* _Problem statement_
A verbatim copy of every record is required, and no pictures should be included.
(Beginning of Supplied entries)
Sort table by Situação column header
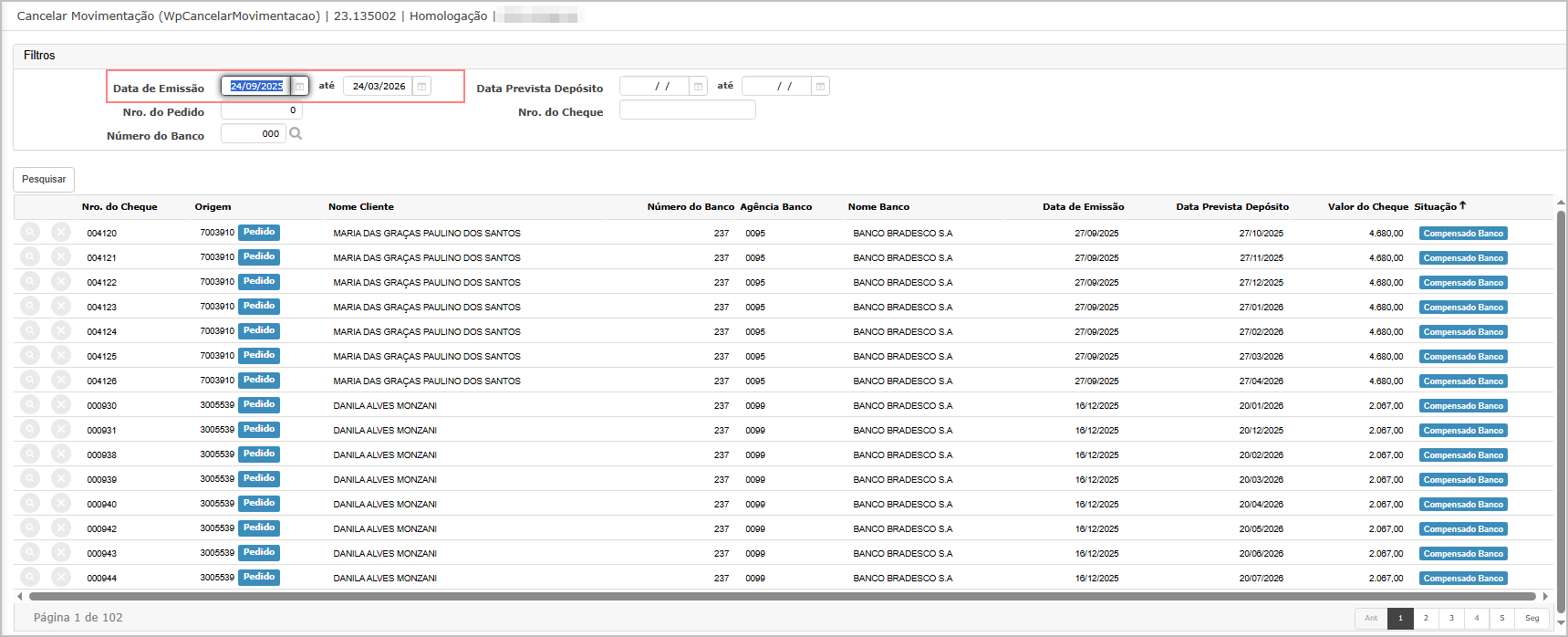This screenshot has width=1568, height=637. coord(1435,207)
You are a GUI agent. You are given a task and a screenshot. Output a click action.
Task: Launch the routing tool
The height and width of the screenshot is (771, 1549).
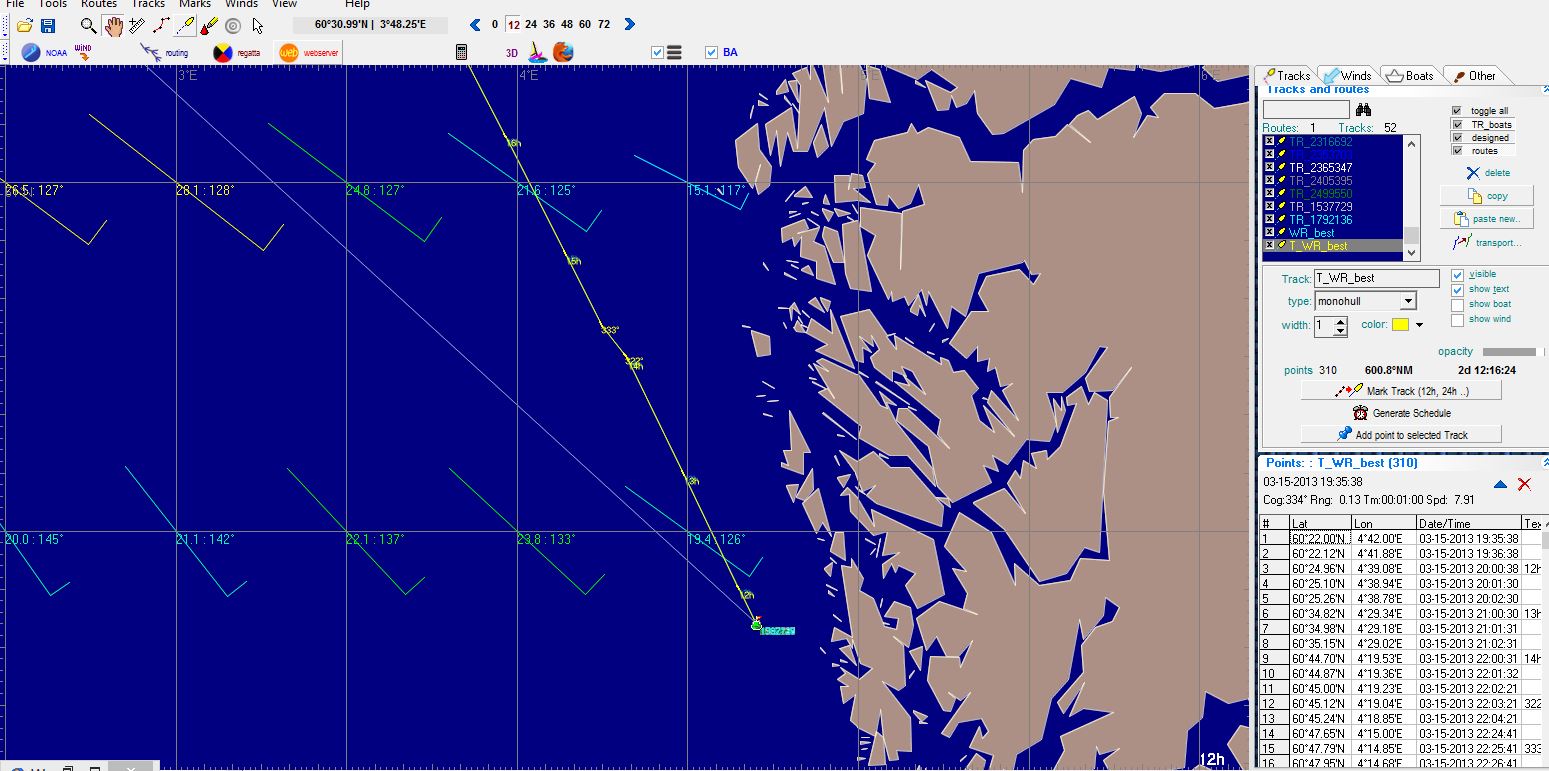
(End of Supplied entries)
* _Task response_
Sort table by Situação column header
This screenshot has width=1568, height=637. coord(1435,207)
You are a GUI agent. You are given a task and a screenshot. Output a click action.
Task: Launch the routing tool
The height and width of the screenshot is (771, 1549).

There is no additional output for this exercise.